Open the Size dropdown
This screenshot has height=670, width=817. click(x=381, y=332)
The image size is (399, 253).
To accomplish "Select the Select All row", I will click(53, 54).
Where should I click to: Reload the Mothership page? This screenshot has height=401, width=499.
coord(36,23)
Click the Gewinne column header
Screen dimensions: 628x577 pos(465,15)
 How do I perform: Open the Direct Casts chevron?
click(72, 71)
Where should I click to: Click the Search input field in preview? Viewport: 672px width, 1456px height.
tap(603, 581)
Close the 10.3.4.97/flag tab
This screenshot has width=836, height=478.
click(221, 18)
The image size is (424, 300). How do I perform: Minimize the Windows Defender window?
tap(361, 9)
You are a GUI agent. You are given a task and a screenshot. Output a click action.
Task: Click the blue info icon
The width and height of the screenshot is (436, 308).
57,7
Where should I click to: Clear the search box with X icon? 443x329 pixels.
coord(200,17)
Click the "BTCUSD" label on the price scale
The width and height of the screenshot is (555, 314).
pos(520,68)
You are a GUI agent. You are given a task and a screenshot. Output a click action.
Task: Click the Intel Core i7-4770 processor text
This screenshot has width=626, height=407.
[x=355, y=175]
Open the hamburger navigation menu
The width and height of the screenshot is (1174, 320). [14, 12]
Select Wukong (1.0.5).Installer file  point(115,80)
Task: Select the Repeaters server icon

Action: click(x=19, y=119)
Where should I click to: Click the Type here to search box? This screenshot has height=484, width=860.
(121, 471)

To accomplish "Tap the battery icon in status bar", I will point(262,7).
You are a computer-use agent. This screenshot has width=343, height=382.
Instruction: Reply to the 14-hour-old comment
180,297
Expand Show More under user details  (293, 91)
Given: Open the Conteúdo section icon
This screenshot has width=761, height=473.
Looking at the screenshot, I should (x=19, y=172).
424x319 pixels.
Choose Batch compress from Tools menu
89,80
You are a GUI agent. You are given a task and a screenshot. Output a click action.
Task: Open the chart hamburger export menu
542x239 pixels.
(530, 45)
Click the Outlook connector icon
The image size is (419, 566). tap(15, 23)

● **WORK INSTRUCTION**
Type out the records again exactly, line for line.

● **FINISHED TASK**
Open the Size dropdown
This screenshot has height=670, width=817. click(x=381, y=332)
The image size is (399, 253).
To accomplish "Select the Select All row", I will click(53, 54).
Where should I click to: Reload the Mothership page? This screenshot has height=401, width=499.
coord(36,23)
Click the Gewinne column header
Screen dimensions: 628x577 pos(465,15)
 How do I perform: Open the Direct Casts chevron?
click(72, 71)
Where should I click to: Click the Search input field in preview? Viewport: 672px width, 1456px height.
tap(603, 581)
Close the 10.3.4.97/flag tab
This screenshot has width=836, height=478.
click(221, 18)
The image size is (424, 300). How do I perform: Minimize the Windows Defender window?
tap(361, 9)
You are a GUI agent. You are given a task and a screenshot. Output a click action.
Task: Click the blue info icon
The width and height of the screenshot is (436, 308).
57,7
Where should I click to: Clear the search box with X icon? 443x329 pixels.
coord(200,17)
Click the "BTCUSD" label on the price scale
The width and height of the screenshot is (555, 314).
pos(520,68)
You are a GUI agent. You are given a task and a screenshot. Output a click action.
Task: Click the Intel Core i7-4770 processor text
This screenshot has width=626, height=407.
[x=355, y=175]
Open the hamburger navigation menu
The width and height of the screenshot is (1174, 320). [14, 12]
Select Wukong (1.0.5).Installer file  point(115,80)
Task: Select the Repeaters server icon

Action: click(x=19, y=119)
Where should I click to: Click the Type here to search box? This screenshot has height=484, width=860.
(121, 471)

To accomplish "Tap the battery icon in status bar", I will point(262,7).
You are a computer-use agent. This screenshot has width=343, height=382.
Instruction: Reply to the 14-hour-old comment
180,297
Expand Show More under user details  (293, 91)
Given: Open the Conteúdo section icon
This screenshot has width=761, height=473.
Looking at the screenshot, I should (x=19, y=172).
424x319 pixels.
Choose Batch compress from Tools menu
89,80
You are a GUI agent. You are given a task and a screenshot. Output a click action.
Task: Open the chart hamburger export menu
542x239 pixels.
(530, 45)
Click the Outlook connector icon
The image size is (419, 566). tap(15, 23)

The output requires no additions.